Наша добрая заботливая Феба спросила:
- Что с тобой? У тебя еще голова болит?
- Нет, - говорю, - это предупреждение. - На самом деле как раз в тот момент я понял наконец, в чем дело. - Это предупреждение, - говорю. - Земля скоро снова дрогнет. Думаю, что не очень сильно, но когда бог разгневан - шум ни к чему.
Они заговорили потихоньку; Касий поглядел на громадные потолочины и переступил ногами…
- Кажется, это будет не сильно, - говорю, - меня не давит, а только тревожит, - но все-таки пусть все угомонятся и отойдут от стен.
Нефела пошла к Дельфинам. Команда бегом кинулась к нам, бросила своих петухов, и они прыгали друг на друга, клевали и били шпорами в тишине; а потом вдруг затихли, растопырив крылья, и стояли так, растерянные и жалкие, будто бог и их предупредил. Голову мне давило все сильнее, каждая мелочь раздражала, ноги стало покалывать… И тут подходит Актор, - ему, наверно, кто-то передал мои слова о предупреждении, - подходит и говорит:
- Что с тобой, Тезей? Если тебе еще нездоровится, так ложись в постель, не ставь Бычий Двор вверх ногами!
Я едва не ударил его:
- Отойди от колонны, - говорю.
Сказал тихо; невыносимо было голос повысить. Он, видно, собрался что-то ответить, даже рот раскрыл, - но в этот момент земля дрогнула и закачалась, и большой кусок лепки с вершины колонны разбился возле него в куски. На кухне загремела посуда, во дворце за воротами послышались крики, визг, молитвы… А вокруг нас плясуны взывали к сотне богов Бычьего Двора, чужестранцы пали ниц и закрывали головы руками, любовники прижались друг к другу; а Актор смотрел на меня выпучив глаза, и челюсть у него отвисла так, что можно было пересчитать все зубы.

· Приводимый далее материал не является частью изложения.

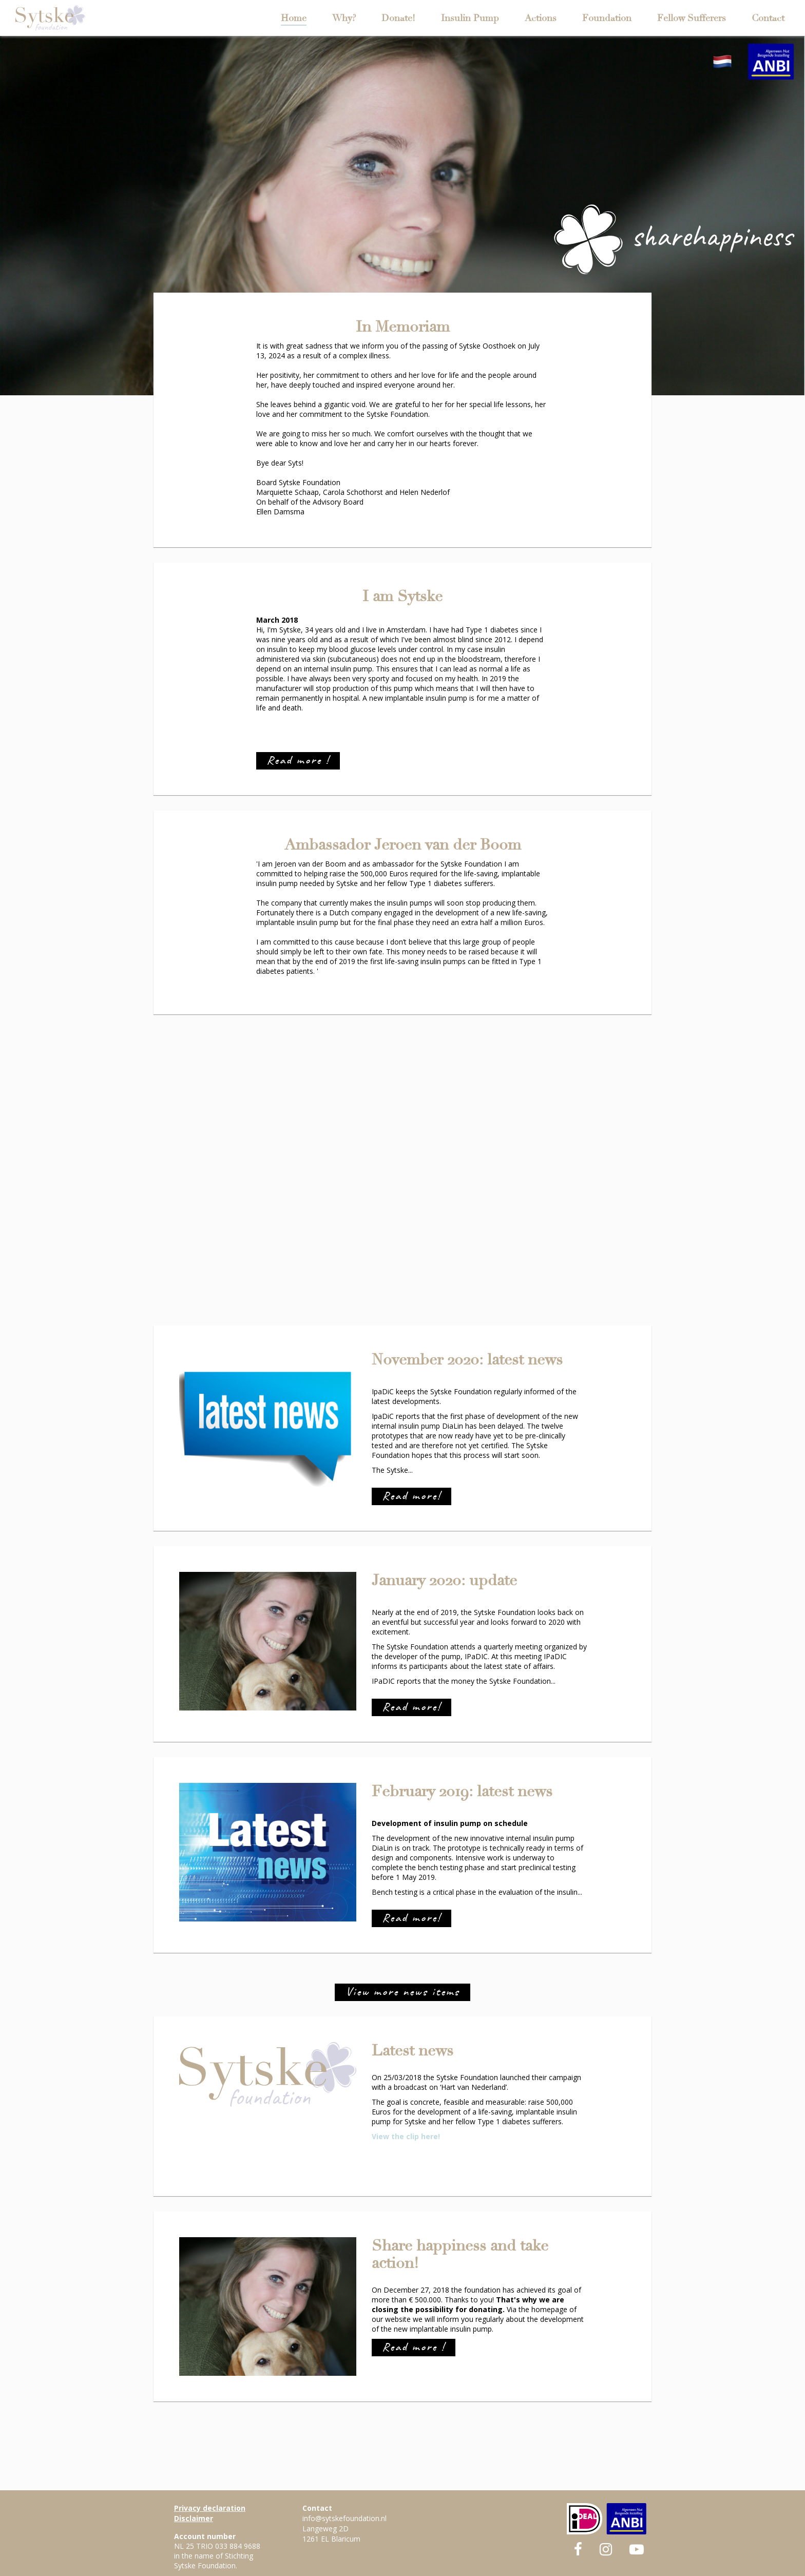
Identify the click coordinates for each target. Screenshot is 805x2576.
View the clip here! (406, 2136)
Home (293, 18)
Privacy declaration (209, 2508)
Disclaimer (193, 2518)
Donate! (398, 18)
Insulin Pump (470, 18)
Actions (541, 18)
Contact (768, 18)
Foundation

А потом появился новый звук, едва заметный сначала. Я поднял руку, призывая к тишине, и тогда услыхал, что это такое. Из глубоких глубин доносился тот рев, о котором я слышал только рассказы, а его не слышал никогда: едва различимый, приглушенный, но чудовищный рев Земного Быка в тайной подземной пещере. Все остальные звуки замерли.
Потом земля успокоилась, и постепенно замер и этот рев. Голову мне отпустило, я мог уже говорить громко.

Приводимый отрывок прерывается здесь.